So it looks like *usually* أبيض is the opposite of أسمر but it's possible to describe some حُمْرة in an أبيض as أسمر, though some find that so strange that they reject this حديث - whatever all these words may mean.


----------



## Awlaadberry

إسكندراني said:


> Here is the one you just introduced:
> 
> and here is a further explanation:



There is a BIG problem with that explanation because آدم _adam_ DOES NOT mean أسمر _asmar_ as the writer said. آدم _adam _means very أسمر _asmar_ and saying that a person isn't آدم _adam _IS NOT saying that the person isn't _asmar_ أسمر. Being described as آدم adam is one thing and being described as أسمر asmar is another thing. So the writer made a big mistake in his explanation because there is no contradiction.


----------



## Awlaadberry

إسكندراني said:


> Here is the one you just introduced:
> and here is a further explanation:
> So it looks like *usually* أبيض is the opposite of أسمر but it's possible to describe some حُمْرة in an أبيض as أسمر, though some find that so strange that they reject this حديث - whatever all these words may mean.
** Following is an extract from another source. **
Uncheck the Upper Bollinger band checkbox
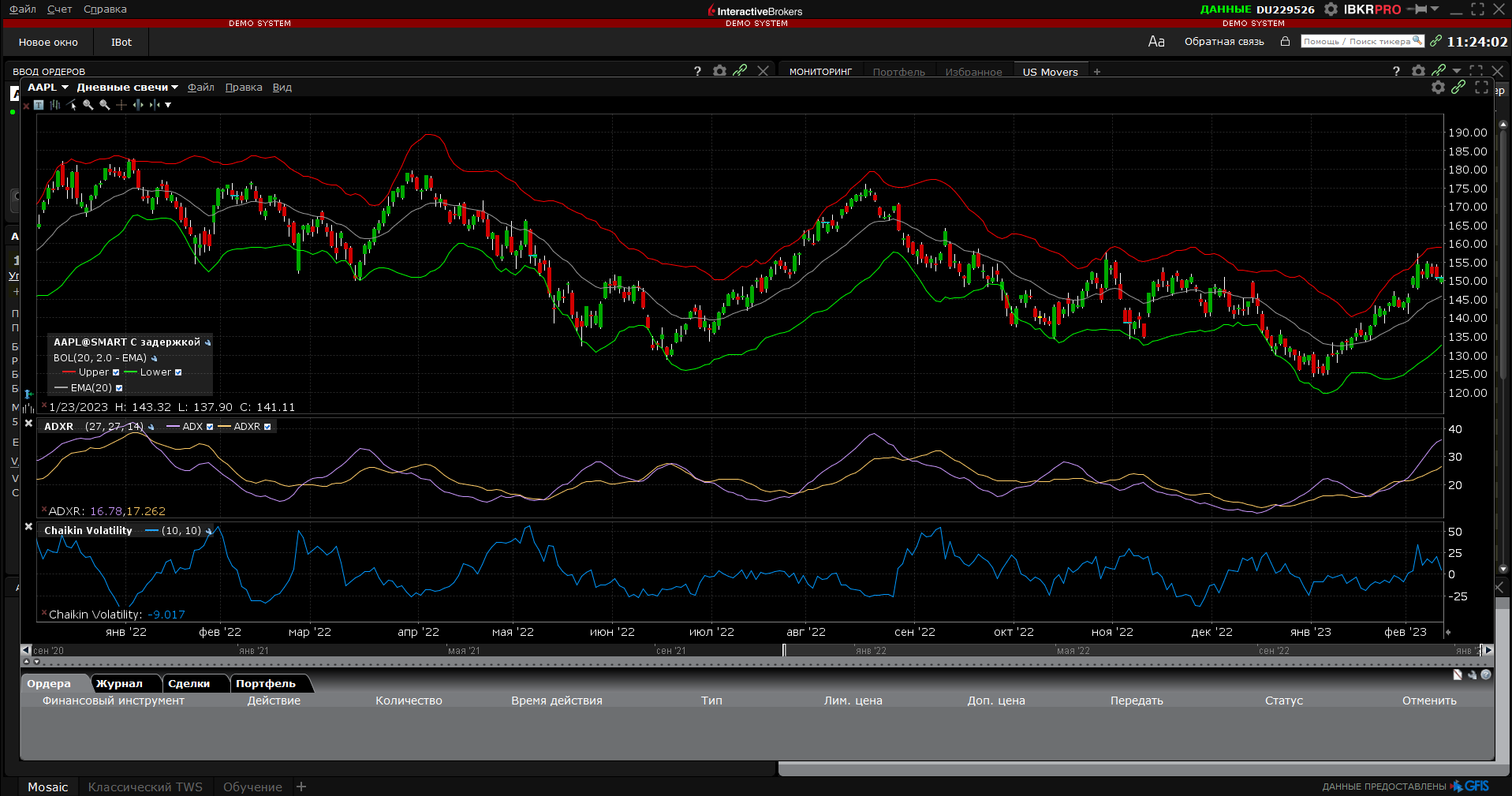Viewport: 1512px width, 796px height. tap(116, 372)
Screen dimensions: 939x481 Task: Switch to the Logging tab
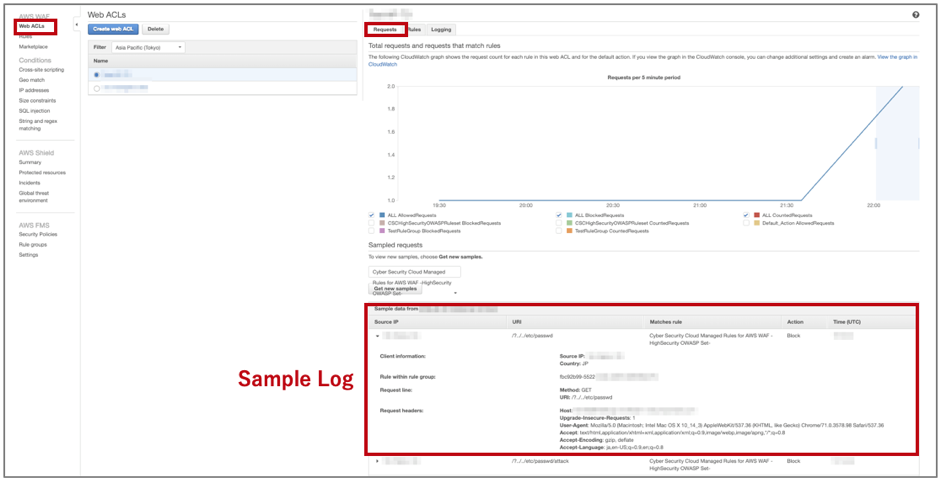pyautogui.click(x=441, y=30)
Why do you say that _abyad_ أبيض is a color the opposite of _asmar_ أسمر ? It's a color near _asmar_ أسمر . It's a little lighter than _asmar_ أسمر and darker than _hinti_ حنطي.


----------



## إسكندراني

Awlaadberry said:


> Why do you say that _abyad_ أبيض is a color the opposite of _asmar_ أسمر ?
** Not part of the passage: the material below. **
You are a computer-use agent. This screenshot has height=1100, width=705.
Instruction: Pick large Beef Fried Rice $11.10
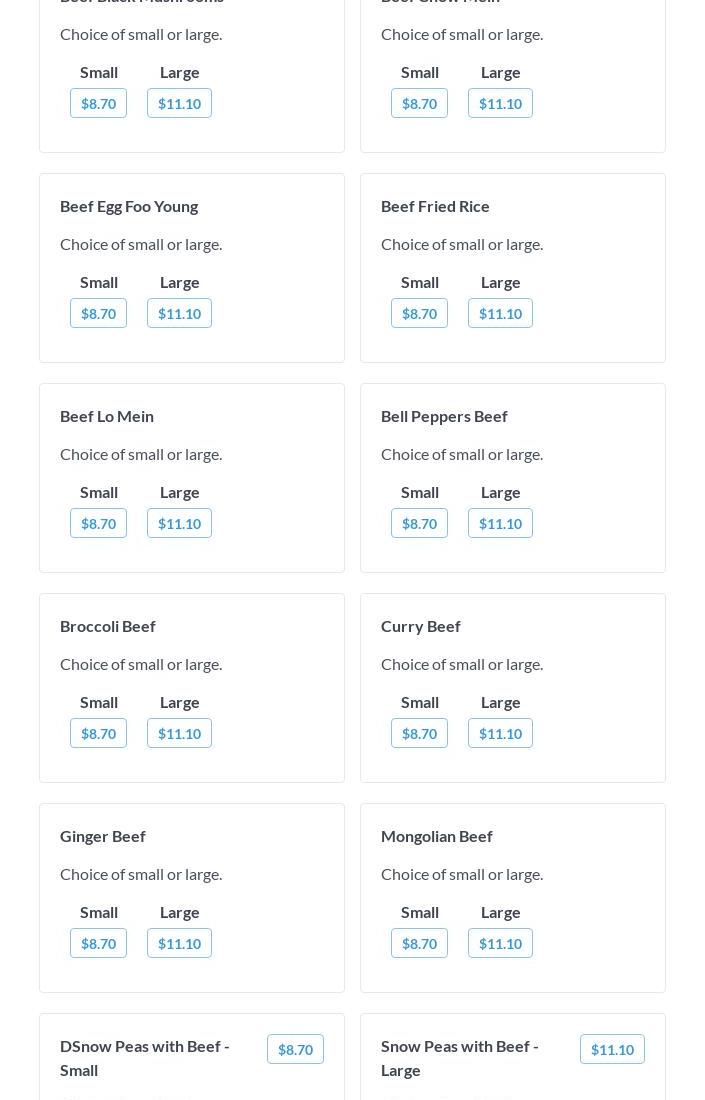point(500,313)
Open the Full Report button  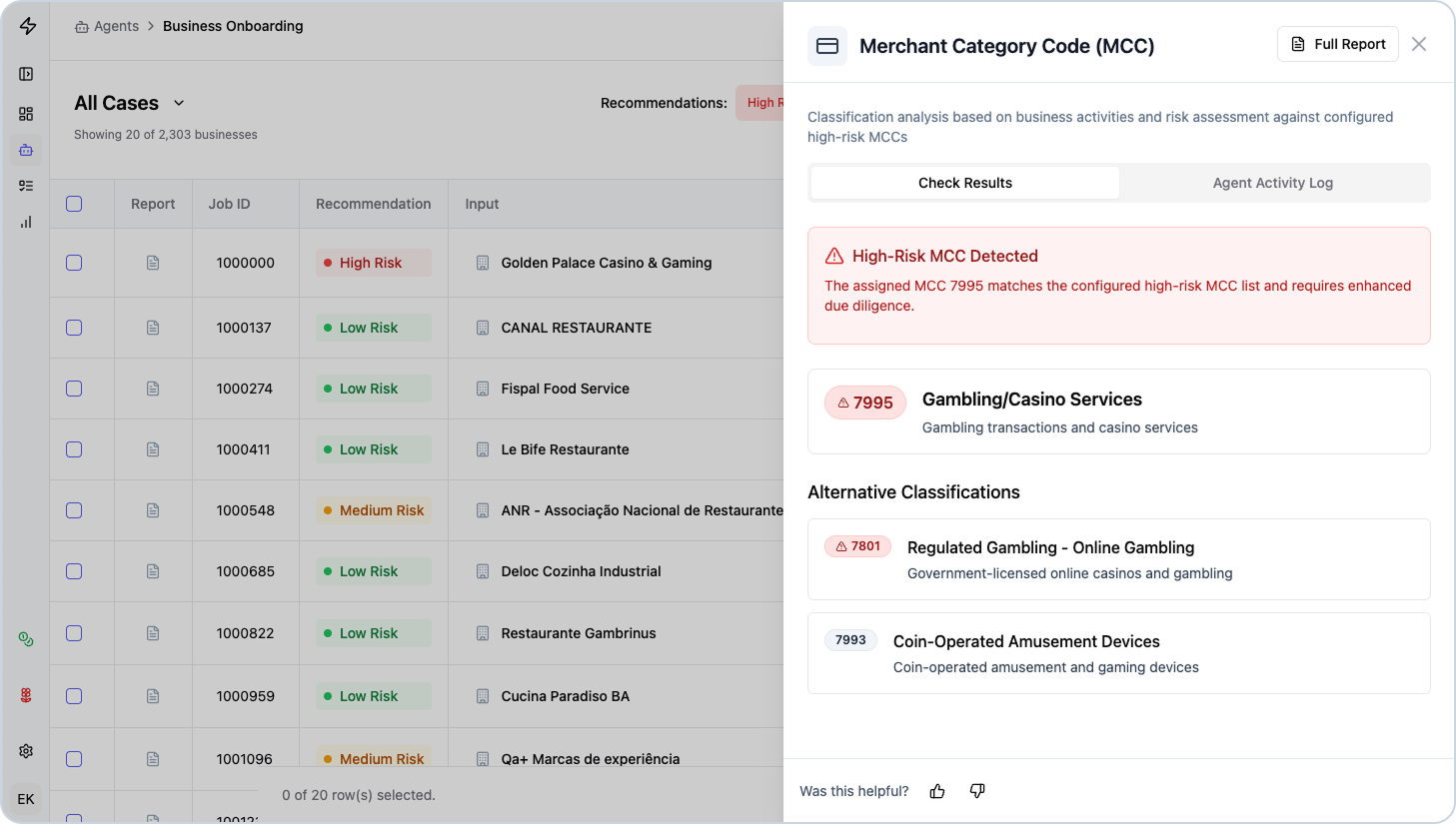click(x=1337, y=44)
Because of this statement in my last quote:


> وَهَذَا *يُعَارِضُ *مَا فِي رِوَايَةِ   حُمَيْدٍ   عَنْ   أَنَسٍ   فِي  بَابِ   الْجُمَّةِ وَاتِّخَاذِ الشَّعْرِ   أَنَّهُ -صَلَّى اللَّهُ  عَلَيْهِ وَسَلَّمَ- كَانَ أَسْمَرَ اللَّوْنِ ،


The writer is saying it *conflicts* with the other narration.


----------



## Awlaadberry

إسكندراني said:


> Because of this statement in my last quote:
> 
> The writer is saying it *conflicts* with the other narration.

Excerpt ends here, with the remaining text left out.